Records for locating described items

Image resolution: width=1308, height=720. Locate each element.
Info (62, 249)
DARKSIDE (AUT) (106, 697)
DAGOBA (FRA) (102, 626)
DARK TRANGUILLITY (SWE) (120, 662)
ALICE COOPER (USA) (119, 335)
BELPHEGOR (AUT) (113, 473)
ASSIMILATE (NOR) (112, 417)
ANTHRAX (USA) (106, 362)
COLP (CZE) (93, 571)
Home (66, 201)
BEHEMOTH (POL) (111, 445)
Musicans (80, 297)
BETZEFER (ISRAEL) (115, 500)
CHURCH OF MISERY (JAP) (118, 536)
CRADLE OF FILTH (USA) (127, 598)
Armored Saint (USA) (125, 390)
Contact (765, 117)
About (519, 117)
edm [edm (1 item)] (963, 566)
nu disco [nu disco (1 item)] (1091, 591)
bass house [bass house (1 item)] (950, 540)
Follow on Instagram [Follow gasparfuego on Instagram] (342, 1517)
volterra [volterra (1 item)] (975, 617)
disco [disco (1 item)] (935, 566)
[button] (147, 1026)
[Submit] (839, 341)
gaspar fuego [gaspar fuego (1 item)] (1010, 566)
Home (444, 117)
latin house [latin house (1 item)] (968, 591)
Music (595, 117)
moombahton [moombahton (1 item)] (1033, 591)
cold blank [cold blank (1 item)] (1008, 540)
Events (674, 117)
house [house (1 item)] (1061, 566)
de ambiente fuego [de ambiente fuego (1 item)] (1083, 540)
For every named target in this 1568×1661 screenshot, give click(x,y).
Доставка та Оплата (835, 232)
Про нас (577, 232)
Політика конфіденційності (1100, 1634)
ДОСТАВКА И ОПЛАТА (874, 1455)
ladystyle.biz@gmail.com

**Work required:**
Reproduce every line of the records above verbatim, from first to last.

**Answer to the task:**
Image resolution: width=1308, height=720. Locate each element.
Info (62, 249)
DARKSIDE (AUT) (106, 697)
DAGOBA (FRA) (102, 626)
DARK TRANGUILLITY (SWE) (120, 662)
ALICE COOPER (USA) (119, 335)
BELPHEGOR (AUT) (113, 473)
ASSIMILATE (NOR) (112, 417)
ANTHRAX (USA) (106, 362)
COLP (CZE) (93, 571)
Home (66, 201)
BEHEMOTH (POL) (111, 445)
Musicans (80, 297)
BETZEFER (ISRAEL) (115, 500)
CHURCH OF MISERY (JAP) (118, 536)
CRADLE OF FILTH (USA) (127, 598)
Armored Saint (USA) (125, 390)
Contact (765, 117)
About (519, 117)
edm [edm (1 item)] (963, 566)
nu disco [nu disco (1 item)] (1091, 591)
bass house [bass house (1 item)] (950, 540)
Follow on Instagram [Follow gasparfuego on Instagram] (342, 1517)
volterra [volterra (1 item)] (975, 617)
disco [disco (1 item)] (935, 566)
[button] (147, 1026)
[Submit] (839, 341)
gaspar fuego [gaspar fuego (1 item)] (1010, 566)
Home (444, 117)
latin house [latin house (1 item)] (968, 591)
Music (595, 117)
moombahton [moombahton (1 item)] (1033, 591)
cold blank [cold blank (1 item)] (1008, 540)
Events (674, 117)
house [house (1 item)] (1061, 566)
de ambiente fuego [de ambiente fuego (1 item)] (1083, 540)
For every named target in this 1568×1661 screenshot, give click(x,y).
Доставка та Оплата (835, 232)
Про нас (577, 232)
Політика конфіденційності (1100, 1634)
ДОСТАВКА И ОПЛАТА (874, 1455)
ladystyle.biz@gmail.com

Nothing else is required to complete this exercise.